Por exemplo, a norte-americana Cargill, que se dedica à compra e distribuição de grãos e outros commodities agrícolas, anunciou, no final da semana passada, que iria continuar a operar as suas fábricas dedicadas a bens essenciais, mas que iria reduzir os negócios e parar o investimento. A argumentação é de que a comida é um direito básico, logo, “não deve ser usada como uma arma”.

“Esta região desempenha um papel significativo no nosso sistema global de alimentação e é uma fonte crítica de ingredientes-chave para produtos básicos”, acrescenta. A Bunge também anunciou a suspensão dos negócios na Rússia, mas vai manter a sua unidade de sementes oleaginosas no país, que continuará a servir o mercado interno.
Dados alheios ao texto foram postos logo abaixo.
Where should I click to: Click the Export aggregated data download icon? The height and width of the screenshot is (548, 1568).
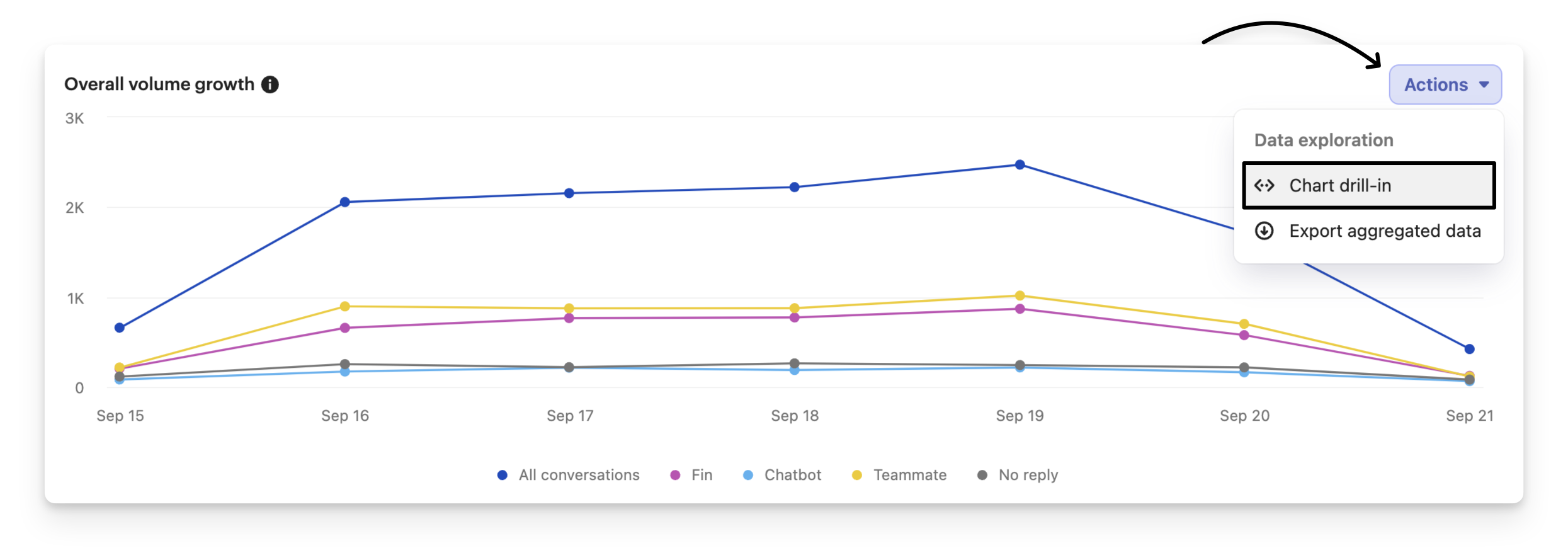[1264, 231]
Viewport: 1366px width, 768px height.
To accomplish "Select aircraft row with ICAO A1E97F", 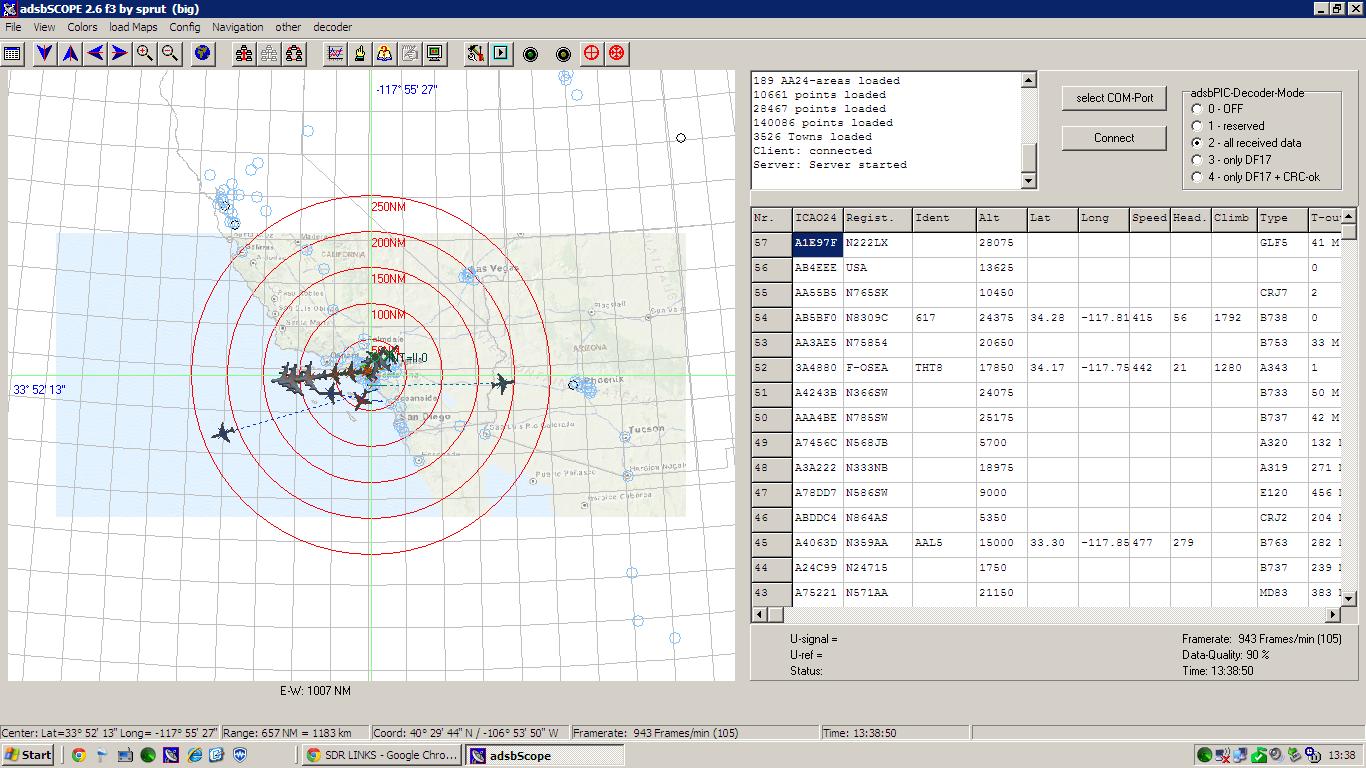I will pos(816,243).
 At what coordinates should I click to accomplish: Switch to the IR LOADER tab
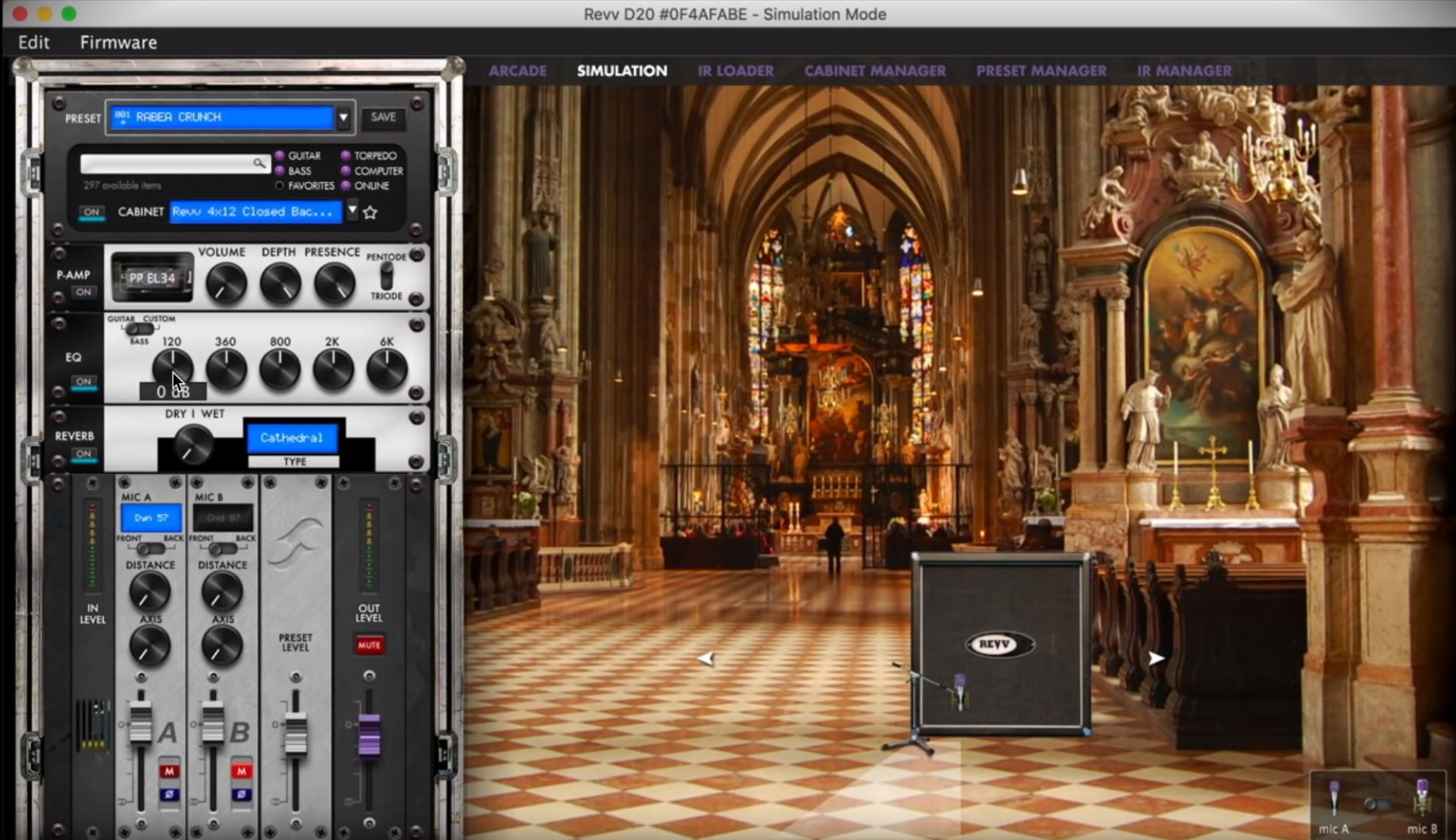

A Fortune nota que outras marcas como a Carlsberg, Danone, General Mills, Kellogg, Kraft-Heinz, Mars, Mondelez, Nestlé Pepsi também estão hesitantes em cortar as relações na totalidade, mantendo os bens que consideram essenciais, como produtos para bebés, fraldas e chocolates. Mas a revista salienta: “Embora as bolachas Oreo, Cadbury e o iogurte de cheesecake da Danone possam ser artigos domésticos sagrados para muitos de nós, dificilmente são necessidades para a vida”.

As empresas que prestam serviços à exploração de petróleo, Halliburton e Schlumberger, também se mantêm apesar das sanções dos EUA. Assim como as tecnológicas Citrix Cloudfare, que alegam compromissos humanitários, e as agências de publicidade Interpublic Group, Publicis, Dentsu, WPP e Leo Burnett.

A Universidade de Yale — pela mão do professor Jeffrey Sonnenfeld e a sua equipa de investigação — também tem uma lista, atualizada a cada hora, com os anúncios das empresas de saída ou permanência. Entre as que se mantêm estão a Auchan, que tem receitas de 3,5 mil milhões de dólares, a Decathlon (tem pelo menos 50 lojas e receitas de 300 milhões de dólares), a Leroy Merlin (receitas de 4 mil milhões de dólares) e a Oriflame Cosmetics (16% das receitas vêm da Rússia).

Há também empresas que ainda não se pronunciaram sobre uma eventual saída: segundo a Universidade de Yale, são elas a Asus, Emirates, Greif, Halliburton, LGElectronics TraneTechnologies. Já a manter a operação estão a AirProducts, Baker Hughes, EmersonElectric, Glencore, Gruma, Internationalpaper, IPGPhotonics, Koch Industries, Metro, Nalco, Natura andCompany, Schlumberger, WeatherfordInternational e a YoungLiving.